You cannot block DOH in a simple way like you can block DOT and DNS53.

You can use a package like BanIP to block all known DOH servers

I see, so 8.8.8.8 is using DoH these days automatically, just wanted confirmation for that, thanks a lot for that information, I will try BanIP and revert back, thanks for your help.

If you are using Chrome, Chrome will automatically switch to DoH when it detects the OS DNS resolver supports DoH.

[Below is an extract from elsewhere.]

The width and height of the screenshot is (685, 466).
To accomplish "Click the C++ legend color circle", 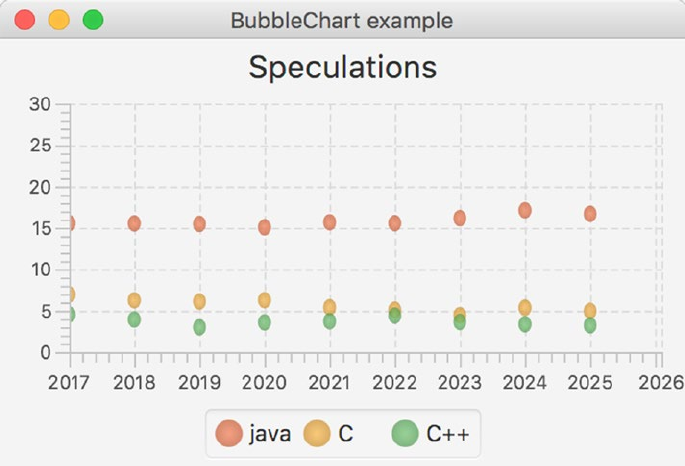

Often you can configure your browser and/or OS to use what you want.
research Private DNS.

If you want to restrict internet to your family then they can undo it of course so blocking with e.g. BanIP is then the next step

All this is on the wiki page you didn't fully read.

I am not quite sure what's happening, I guess its using DoH by default now and I need to start adding firewall rules to explicitly block DoH requests?

Apologies if my question wasn't clear.

Issue is resolved, thanks @egc and @dave14305 for the clarification and pointers, it seems 8.8.8.8 is using DoH by default in some cases, upon more research I found out it might have something to do with Private DNS setting in Android..

Just leaving this comment here in case someone just wants to quickly resolve it.. but with doh being used everywhere now, banip setup might be a necessity when using adguard or pihole in the future, I guess too many people are using pihole or other alternatives; and companies aren't happy with their data collection being blocked.